Resources
Authors & Affiliations
Tiberiu Tesileanu,Alexander Genkin,Dmitri Chklovskii
Abstract
Motion detection is a fundamental task for the visual system, with cells as early as the retina showing selectivity to specific directions of motion. These cells typically have localized connectivity and receptive fields. Why not pool information from locations that are far apart to improve motion sensing?

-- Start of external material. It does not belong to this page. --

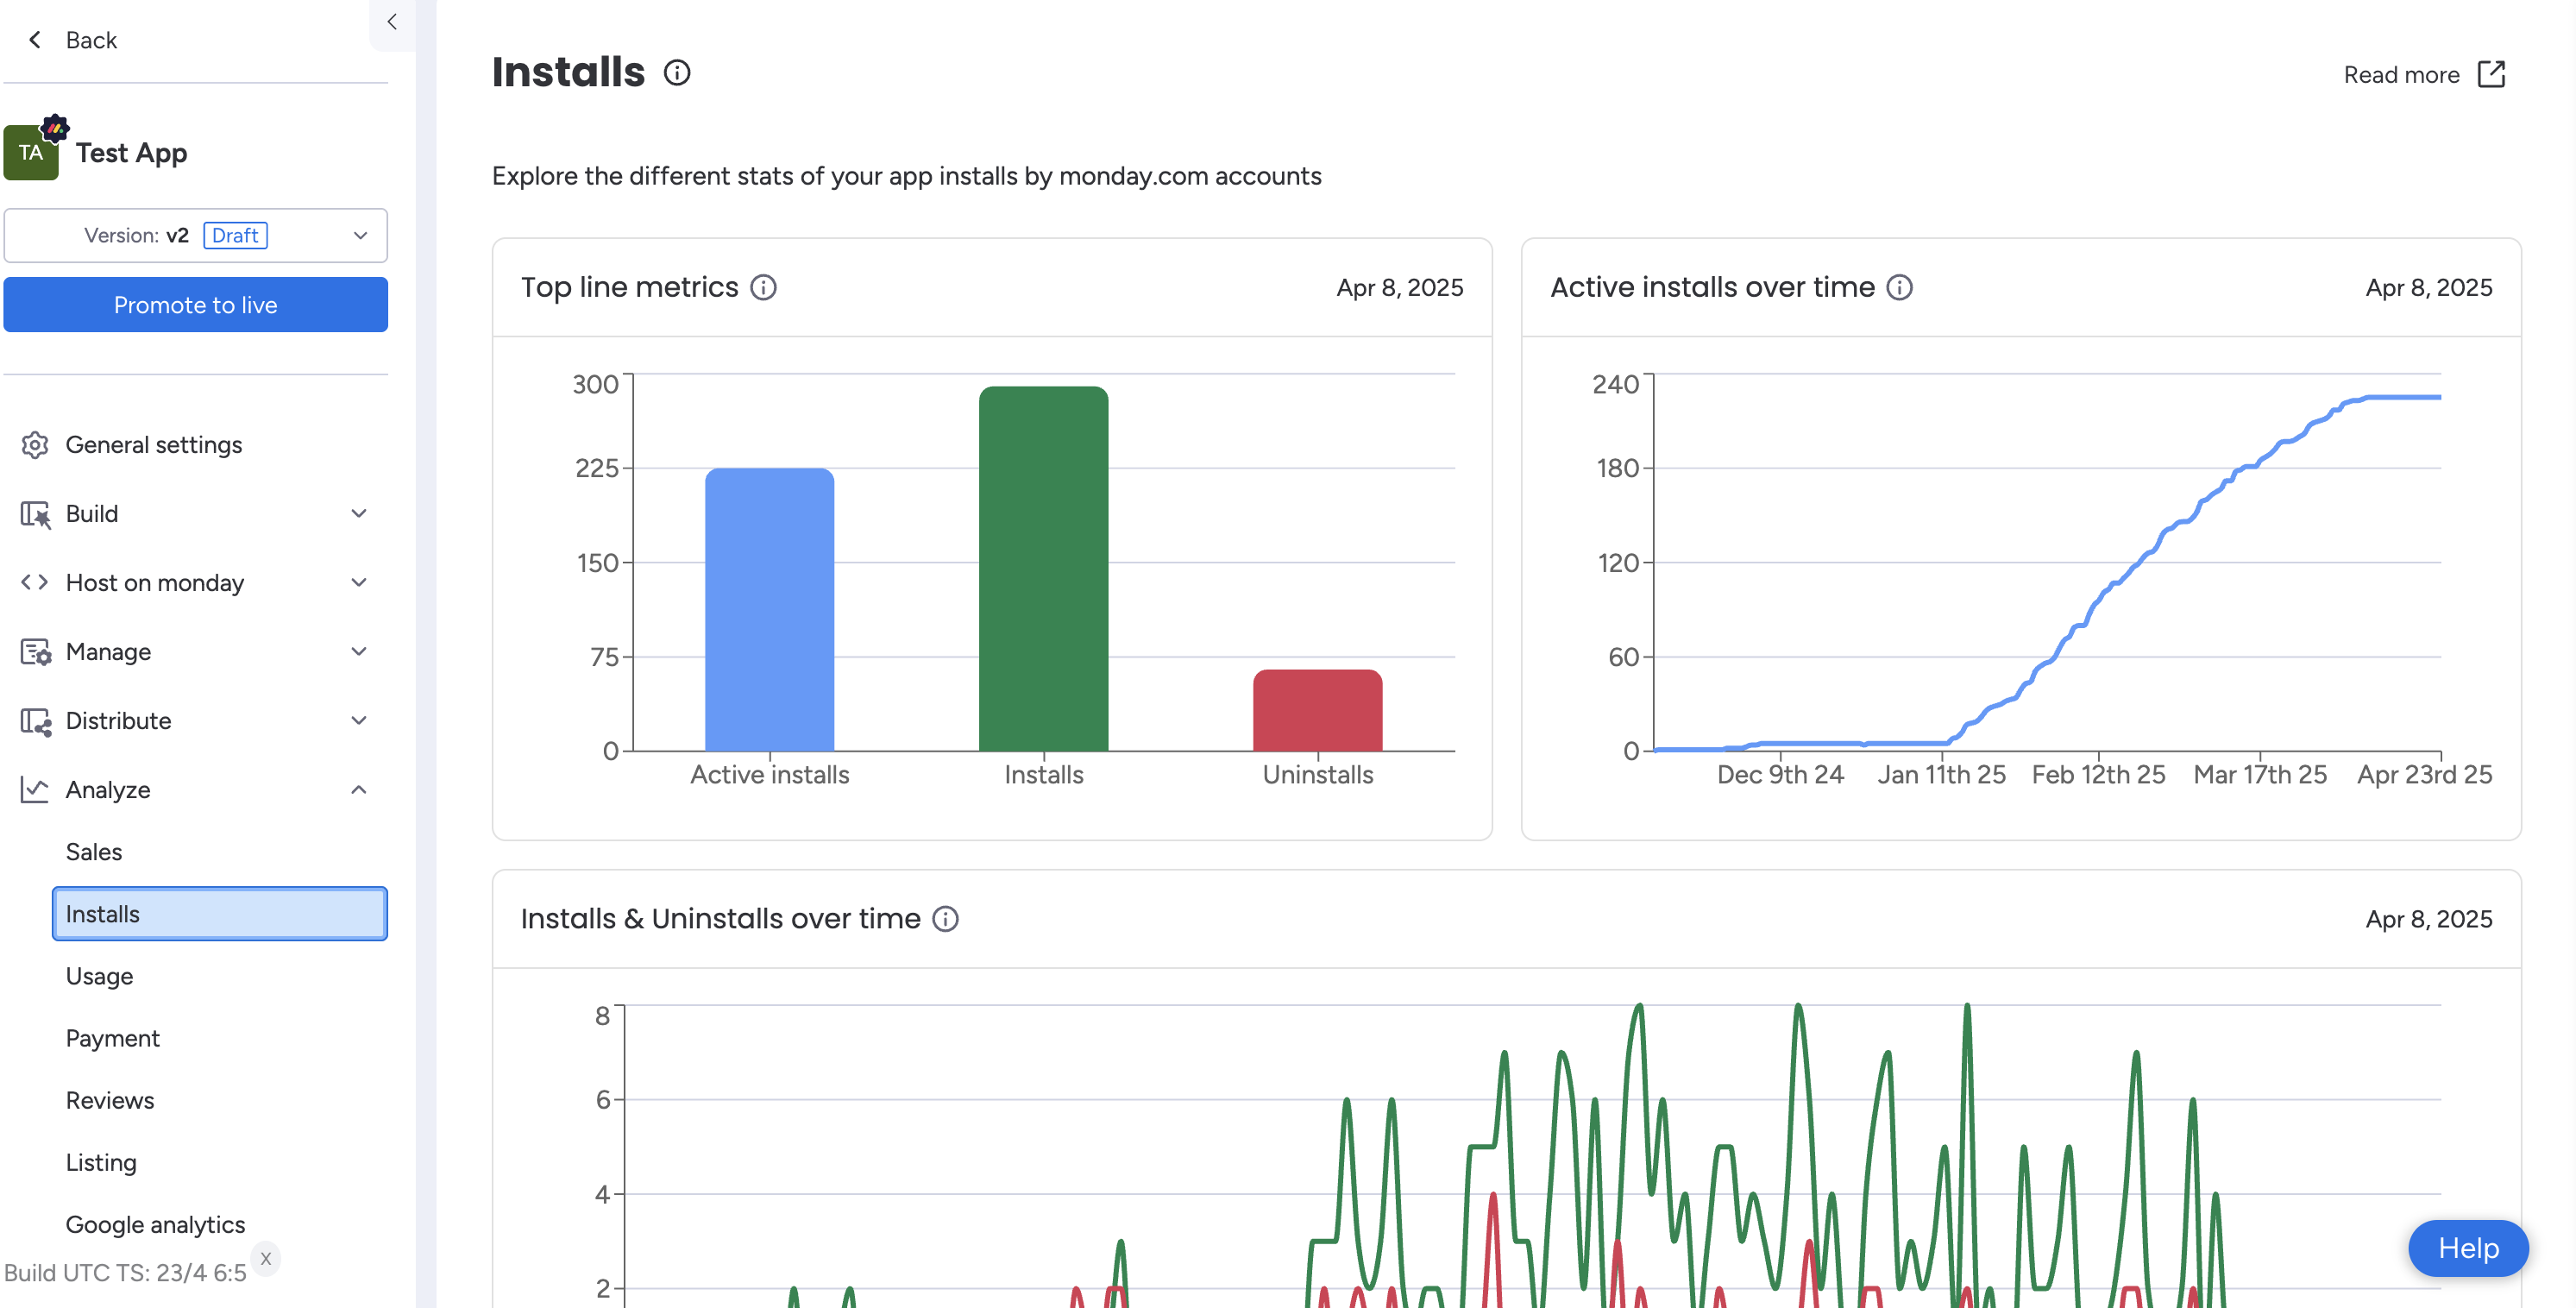This screenshot has width=2576, height=1308.
Task: Go to the Usage analytics page
Action: tap(99, 976)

Here we provide a normative model that relates the lack of distant connections in motion-sensitive cells to the statistics of natural videos, which exhibit localized patterns undergoing localized motion. These local motions largely conserve contrast in a visual scene, allowing us to treat the transformations between consecutive frames as rotations in the high-dimensional pixel space. Motion can occur at different speeds, so we focus on the infinitesimal generators for these transformations. We show that, when trained on patches from whitened natural videos, a sparse-coding approach learns receptive fields involving small sets of nearby pixels. For biological plausibility, we implement the sparse-coding step in our model using non-negative similarity matching, a method rooted in multidimensional scaling that starts from an optimization problem and produces circuits with local learning rules that perform their functions in an online setting. This makes our approach both normative and biologically plausible.
Our model shows that unsupervised training on natural videos prunes long-range connections between visual receptors, resulting in localized connectivity. This connectivity is dependent on the statistics of visual scenes during learning, allowing future experimental tests of our theory. Specifically, we predict that the organization of motion-detecting circuits in different species should depend on their visual environments.